El panorama de la izquierda alternativa en España ha dado un giro copernicano en este inicio de 2026. Lo que durante meses fue una guerra de trincheras y vetos cruzados, ha derivado en un pragmático ejercicio de supervivencia política ante el abismo de la irrelevancia. La decisión de Podemos de levantar el veto a Sumar para acudir juntos a las elecciones andaluzas del 17 de mayo no es solo un movimiento táctico; es el reconocimiento implícito de que la fragmentación del voto progresista se ha convertido en una vía directa hacia la extinción parlamentaria. Tras un ciclo electoral traumático en Aragón y Castilla y León, donde la formación morada ha desaparecido de los mapas institucionales, el "deshielo" en el sur se presenta como la última oportunidad para redefinir el espacio de la izquierda transformadora.
El análisis de este cambio de guion debe partir de la crudeza de los datos. La desaparición de los morados en los parlamentos de Zaragoza y Valladolid ha servido como un baño de realidad para una dirección estatal que, hasta hace poco, priorizaba la pureza ideológica y la diferenciación respecto al proyecto de Yolanda Díaz. La pérdida de poder autonómico ha sido tan evidente que incluso las bases y los diputados andaluces, más pegados al terreno y a la gestión del grupo Por Andalucía, ya presionaban por una unidad que evitara el suicidio colectivo. En este contexto, la figura de Antonio Maíllo, líder de IU y cabeza de lista de la coalición, emerge como el pegamento necesario para una confluencia política que parecía imposible hace apenas unos meses.
La estrategia de unidad en Andalucía se articula ahora como un laboratorio de pruebas para el futuro nacional. La disposición de Podemos a negociar sin "condiciones ni requisitos" previos marca una ruptura total con la retórica de la "subordinación al PSOE" que había fracturado el grupo parlamentario en el Congreso a finales de 2023. Desde Sumar, la noticia se ha recibido con una mezcla de alivio y cautela, entendiendo que la unidad de la izquierda es la única herramienta capaz de frenar el avance de la derecha y la extrema derecha en un feudo tan simbólico como el andaluz. La confianza absoluta delegada en los negociadores territoriales sugiere que el centro de gravedad del conflicto se ha desplazado de los despachos de Madrid a las realidades de las provincias.

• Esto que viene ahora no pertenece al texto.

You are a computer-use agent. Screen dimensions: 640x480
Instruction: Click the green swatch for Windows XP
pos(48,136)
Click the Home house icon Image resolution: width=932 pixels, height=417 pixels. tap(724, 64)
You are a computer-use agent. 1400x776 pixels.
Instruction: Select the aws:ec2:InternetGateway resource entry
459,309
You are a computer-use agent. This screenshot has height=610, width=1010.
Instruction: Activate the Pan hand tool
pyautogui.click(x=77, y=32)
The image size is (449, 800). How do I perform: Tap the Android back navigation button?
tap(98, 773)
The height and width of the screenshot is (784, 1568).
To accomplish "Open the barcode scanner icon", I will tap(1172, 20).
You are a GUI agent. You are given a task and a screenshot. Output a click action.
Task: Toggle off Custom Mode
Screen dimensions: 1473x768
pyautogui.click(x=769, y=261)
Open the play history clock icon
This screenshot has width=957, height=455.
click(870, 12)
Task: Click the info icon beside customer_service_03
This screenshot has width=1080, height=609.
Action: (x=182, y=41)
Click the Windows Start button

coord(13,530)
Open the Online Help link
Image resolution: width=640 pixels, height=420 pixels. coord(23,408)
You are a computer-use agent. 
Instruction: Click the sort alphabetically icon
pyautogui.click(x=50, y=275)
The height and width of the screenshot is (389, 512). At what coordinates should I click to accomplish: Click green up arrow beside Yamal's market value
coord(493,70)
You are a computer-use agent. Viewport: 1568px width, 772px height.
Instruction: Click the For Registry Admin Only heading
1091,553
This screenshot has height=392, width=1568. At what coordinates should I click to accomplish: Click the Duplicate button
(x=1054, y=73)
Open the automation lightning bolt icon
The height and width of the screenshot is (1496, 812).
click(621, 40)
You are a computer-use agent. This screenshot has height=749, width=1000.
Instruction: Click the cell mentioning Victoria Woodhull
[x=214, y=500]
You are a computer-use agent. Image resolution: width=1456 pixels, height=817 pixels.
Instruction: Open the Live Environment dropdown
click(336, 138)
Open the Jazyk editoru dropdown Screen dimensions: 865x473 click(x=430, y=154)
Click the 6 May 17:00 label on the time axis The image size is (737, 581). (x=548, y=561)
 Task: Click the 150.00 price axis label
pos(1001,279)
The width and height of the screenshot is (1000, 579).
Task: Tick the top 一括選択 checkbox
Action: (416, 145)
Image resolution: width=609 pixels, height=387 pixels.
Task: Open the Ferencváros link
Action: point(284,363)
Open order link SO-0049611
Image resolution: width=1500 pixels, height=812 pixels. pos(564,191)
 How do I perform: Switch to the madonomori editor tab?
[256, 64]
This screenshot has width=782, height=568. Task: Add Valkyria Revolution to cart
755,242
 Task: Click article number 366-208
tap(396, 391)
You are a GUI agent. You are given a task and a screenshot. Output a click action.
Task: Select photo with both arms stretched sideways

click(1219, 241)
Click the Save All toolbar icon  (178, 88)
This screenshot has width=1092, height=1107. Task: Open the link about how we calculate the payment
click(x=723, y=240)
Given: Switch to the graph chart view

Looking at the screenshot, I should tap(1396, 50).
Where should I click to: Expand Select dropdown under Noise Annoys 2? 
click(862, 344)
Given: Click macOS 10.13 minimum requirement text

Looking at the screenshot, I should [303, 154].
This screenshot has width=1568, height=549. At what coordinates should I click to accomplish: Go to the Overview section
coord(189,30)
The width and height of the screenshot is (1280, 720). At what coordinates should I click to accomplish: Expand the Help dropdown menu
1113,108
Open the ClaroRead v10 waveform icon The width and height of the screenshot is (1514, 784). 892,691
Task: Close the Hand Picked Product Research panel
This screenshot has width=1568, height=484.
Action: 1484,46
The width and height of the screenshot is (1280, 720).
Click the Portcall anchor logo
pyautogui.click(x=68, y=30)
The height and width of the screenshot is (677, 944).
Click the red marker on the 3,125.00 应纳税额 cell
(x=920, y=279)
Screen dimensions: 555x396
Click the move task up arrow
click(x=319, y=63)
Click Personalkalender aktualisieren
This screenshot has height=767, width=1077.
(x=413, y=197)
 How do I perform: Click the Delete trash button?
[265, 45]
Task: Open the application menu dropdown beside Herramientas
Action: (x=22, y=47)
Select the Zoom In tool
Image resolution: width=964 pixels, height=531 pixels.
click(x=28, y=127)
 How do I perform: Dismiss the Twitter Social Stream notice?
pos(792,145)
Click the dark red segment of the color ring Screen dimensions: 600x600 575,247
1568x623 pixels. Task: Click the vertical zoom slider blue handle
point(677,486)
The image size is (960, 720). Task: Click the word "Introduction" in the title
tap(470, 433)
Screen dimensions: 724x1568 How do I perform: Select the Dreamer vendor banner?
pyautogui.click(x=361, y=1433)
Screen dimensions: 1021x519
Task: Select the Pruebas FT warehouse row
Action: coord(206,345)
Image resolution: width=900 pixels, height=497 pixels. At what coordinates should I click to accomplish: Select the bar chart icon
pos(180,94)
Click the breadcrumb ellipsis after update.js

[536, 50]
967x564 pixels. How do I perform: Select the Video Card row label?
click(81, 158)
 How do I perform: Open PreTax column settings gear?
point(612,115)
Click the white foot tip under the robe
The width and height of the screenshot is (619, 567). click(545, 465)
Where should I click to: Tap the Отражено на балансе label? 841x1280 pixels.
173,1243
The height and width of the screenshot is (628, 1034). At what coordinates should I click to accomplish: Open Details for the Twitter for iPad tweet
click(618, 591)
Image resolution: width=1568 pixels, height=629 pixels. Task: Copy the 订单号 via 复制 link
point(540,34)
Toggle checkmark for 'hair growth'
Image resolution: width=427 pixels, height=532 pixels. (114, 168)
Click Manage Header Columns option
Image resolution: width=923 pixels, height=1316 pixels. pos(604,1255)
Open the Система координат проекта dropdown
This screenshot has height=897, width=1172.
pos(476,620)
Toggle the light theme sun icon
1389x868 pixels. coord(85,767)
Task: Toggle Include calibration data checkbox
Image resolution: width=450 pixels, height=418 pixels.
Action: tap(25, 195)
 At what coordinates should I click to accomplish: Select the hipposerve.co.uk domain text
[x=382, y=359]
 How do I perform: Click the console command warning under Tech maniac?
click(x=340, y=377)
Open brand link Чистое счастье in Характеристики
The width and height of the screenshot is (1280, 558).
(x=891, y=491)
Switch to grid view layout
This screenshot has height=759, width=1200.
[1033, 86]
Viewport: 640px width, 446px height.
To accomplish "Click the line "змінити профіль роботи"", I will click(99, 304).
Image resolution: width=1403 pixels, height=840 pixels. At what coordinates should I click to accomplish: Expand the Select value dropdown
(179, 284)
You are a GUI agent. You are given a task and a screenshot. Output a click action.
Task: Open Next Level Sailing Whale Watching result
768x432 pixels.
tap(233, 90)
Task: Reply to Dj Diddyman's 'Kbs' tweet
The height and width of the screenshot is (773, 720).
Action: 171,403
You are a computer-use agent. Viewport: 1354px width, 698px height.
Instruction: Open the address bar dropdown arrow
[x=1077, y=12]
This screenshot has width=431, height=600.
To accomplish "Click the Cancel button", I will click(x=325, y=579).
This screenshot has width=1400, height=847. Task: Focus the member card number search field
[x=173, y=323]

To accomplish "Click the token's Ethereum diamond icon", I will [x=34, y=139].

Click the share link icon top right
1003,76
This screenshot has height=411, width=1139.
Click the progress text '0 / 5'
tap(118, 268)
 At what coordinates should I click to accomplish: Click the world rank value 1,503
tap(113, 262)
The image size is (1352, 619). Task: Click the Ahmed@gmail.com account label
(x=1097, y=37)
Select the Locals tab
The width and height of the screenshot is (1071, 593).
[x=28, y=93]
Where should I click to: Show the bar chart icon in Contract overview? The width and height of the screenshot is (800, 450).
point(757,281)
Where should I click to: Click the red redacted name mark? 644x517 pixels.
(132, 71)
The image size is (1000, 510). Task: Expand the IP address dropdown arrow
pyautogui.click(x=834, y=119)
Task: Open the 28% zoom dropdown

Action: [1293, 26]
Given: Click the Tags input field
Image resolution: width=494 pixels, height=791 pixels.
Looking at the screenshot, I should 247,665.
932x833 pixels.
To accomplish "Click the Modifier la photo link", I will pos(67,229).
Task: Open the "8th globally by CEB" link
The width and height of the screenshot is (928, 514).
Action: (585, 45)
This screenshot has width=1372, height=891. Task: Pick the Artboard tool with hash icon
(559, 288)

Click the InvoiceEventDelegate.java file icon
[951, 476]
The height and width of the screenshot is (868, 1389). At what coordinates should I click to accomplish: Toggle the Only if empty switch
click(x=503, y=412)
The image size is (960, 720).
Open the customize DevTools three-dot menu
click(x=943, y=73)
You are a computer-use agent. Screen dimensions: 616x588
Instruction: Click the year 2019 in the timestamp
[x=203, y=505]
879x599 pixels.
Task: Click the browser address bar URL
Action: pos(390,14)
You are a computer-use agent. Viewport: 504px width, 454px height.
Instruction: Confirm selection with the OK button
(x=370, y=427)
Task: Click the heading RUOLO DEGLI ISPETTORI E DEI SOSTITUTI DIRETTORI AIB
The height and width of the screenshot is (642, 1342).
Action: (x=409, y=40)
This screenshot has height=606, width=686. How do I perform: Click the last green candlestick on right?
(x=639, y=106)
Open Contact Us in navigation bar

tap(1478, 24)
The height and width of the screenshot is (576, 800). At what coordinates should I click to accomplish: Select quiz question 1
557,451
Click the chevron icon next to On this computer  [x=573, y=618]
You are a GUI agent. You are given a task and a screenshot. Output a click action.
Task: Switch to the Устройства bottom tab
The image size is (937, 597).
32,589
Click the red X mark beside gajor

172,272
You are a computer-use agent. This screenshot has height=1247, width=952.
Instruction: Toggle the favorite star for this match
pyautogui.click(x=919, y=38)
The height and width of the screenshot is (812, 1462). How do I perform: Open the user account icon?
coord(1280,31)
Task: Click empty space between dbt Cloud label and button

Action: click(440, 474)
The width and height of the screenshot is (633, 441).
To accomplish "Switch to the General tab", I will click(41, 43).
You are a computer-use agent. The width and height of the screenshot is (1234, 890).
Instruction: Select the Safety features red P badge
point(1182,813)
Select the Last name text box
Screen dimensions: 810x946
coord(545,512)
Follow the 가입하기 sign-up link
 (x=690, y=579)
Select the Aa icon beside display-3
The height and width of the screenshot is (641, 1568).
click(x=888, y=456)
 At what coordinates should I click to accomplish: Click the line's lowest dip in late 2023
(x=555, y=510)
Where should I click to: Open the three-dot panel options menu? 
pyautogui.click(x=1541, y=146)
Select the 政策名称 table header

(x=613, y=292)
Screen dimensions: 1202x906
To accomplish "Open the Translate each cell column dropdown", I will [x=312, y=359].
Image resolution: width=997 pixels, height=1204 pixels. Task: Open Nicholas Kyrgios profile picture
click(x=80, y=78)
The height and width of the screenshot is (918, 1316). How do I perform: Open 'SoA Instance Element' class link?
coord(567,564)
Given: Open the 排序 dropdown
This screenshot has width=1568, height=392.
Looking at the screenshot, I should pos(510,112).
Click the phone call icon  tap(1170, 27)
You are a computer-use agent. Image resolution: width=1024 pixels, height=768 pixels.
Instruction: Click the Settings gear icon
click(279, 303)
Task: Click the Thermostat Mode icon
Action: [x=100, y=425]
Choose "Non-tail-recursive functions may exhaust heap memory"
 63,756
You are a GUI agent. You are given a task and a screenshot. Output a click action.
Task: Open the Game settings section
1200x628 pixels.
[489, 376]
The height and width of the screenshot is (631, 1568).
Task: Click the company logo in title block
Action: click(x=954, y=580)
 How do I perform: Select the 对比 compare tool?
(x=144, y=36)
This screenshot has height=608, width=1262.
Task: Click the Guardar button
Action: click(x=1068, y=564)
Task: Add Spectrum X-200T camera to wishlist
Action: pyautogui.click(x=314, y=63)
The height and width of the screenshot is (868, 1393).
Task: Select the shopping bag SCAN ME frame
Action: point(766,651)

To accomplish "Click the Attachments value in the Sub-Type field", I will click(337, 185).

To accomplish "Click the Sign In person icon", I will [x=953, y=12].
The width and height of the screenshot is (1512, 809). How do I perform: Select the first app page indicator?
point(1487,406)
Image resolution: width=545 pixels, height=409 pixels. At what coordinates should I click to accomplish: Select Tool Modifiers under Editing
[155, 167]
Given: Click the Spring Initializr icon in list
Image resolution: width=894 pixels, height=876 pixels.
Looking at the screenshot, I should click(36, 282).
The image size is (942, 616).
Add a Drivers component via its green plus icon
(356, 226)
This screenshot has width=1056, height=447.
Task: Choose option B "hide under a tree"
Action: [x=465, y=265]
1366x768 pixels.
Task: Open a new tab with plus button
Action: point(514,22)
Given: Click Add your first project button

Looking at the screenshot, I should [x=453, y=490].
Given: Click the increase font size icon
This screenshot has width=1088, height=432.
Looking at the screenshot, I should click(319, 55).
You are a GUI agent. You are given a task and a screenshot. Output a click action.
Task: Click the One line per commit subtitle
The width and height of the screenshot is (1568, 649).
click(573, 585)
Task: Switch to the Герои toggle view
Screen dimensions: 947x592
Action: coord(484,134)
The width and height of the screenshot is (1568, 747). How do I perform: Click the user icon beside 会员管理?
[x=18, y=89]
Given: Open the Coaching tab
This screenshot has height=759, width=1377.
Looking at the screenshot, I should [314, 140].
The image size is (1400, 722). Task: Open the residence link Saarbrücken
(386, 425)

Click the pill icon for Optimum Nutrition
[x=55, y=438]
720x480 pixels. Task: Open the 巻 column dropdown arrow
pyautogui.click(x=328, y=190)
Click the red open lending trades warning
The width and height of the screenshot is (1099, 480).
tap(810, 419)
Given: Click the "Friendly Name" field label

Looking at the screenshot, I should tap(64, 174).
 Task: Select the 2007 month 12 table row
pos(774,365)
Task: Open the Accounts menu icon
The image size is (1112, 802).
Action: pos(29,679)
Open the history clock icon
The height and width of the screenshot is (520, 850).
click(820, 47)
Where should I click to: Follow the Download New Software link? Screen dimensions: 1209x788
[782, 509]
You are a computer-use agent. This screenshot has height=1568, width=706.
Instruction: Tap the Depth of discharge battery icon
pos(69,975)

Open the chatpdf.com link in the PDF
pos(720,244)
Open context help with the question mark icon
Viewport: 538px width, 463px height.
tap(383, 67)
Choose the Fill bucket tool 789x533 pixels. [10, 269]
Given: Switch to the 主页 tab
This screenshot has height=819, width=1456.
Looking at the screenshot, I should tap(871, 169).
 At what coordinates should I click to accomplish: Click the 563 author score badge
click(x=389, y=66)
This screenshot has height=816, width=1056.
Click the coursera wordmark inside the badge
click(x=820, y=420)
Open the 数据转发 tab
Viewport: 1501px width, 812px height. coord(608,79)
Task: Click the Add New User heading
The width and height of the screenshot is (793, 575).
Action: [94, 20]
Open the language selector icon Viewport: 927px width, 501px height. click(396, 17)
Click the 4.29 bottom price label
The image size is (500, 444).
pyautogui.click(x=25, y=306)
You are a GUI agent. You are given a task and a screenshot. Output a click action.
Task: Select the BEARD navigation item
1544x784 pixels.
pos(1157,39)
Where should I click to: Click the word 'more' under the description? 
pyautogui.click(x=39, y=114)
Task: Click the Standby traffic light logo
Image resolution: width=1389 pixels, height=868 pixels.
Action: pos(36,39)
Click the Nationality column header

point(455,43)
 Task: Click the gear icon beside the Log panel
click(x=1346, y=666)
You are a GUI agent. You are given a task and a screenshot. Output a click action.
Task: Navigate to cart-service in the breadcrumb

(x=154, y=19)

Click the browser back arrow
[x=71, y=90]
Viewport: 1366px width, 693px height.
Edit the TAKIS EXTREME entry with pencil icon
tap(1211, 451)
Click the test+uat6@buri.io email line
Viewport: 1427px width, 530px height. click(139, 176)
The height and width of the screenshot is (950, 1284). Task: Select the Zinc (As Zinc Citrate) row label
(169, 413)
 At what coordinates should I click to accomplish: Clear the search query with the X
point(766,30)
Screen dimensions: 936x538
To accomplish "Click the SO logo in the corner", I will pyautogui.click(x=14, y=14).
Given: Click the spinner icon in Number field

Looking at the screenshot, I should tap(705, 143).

Sin embargo, este movimiento abre interrogantes profundos sobre la coherencia del relato de los de Ione Belarra. Si el argumento central para la ruptura fue la supuesta deriva moderada de Sumar, el regreso a la coalición bajo el paraguas de Por Andalucía obliga a Podemos a equilibrar su discurso de "izquierda valiente" con la disciplina de una plataforma compartida. El éxito de esta entente en las elecciones andaluzas determinará si el modelo extremeño, donde la coalición Unidas por Extremadura logró crecer frente a la tendencia general, es exportable a una comunidad con un sistema de partidos mucho más complejo y polarizado.
Mirando hacia las elecciones generales de 2027, el escenario de deshielo plantea un dilema de liderazgo. Mientras Irene Montero mantiene su perfil como referente para encabezar una futura candidatura de izquierdas, la confirmación de que Yolanda Díaz no repetirá como cartel electoral de Sumar elimina uno de los principales obstáculos personales para la reconciliación definitiva. La recomposición del espacio progresista pasa, inevitablemente, por decidir si el pacto andaluz es una tregua temporal por necesidad económica y orgánica, o el primer paso hacia una federación de fuerzas más estable que incluya a Más Madrid y los comunes.
El tiempo corre en contra de las formaciones, con el plazo de inscripción de coaliciones finalizando este mismo viernes. Lo que se juega en Andalucía no es solo el número de escaños, sino la viabilidad de un proyecto político que nació para asaltar los cielos y hoy lucha por mantener un pie en el suelo autonómico. La unidad progresista en el sur podría ser el prólogo de un nuevo ciclo de entendimiento o, por el contrario, el último refugio de unas siglas que intentan evitar que el 17 de mayo sea la fecha definitiva de su ocaso institucional.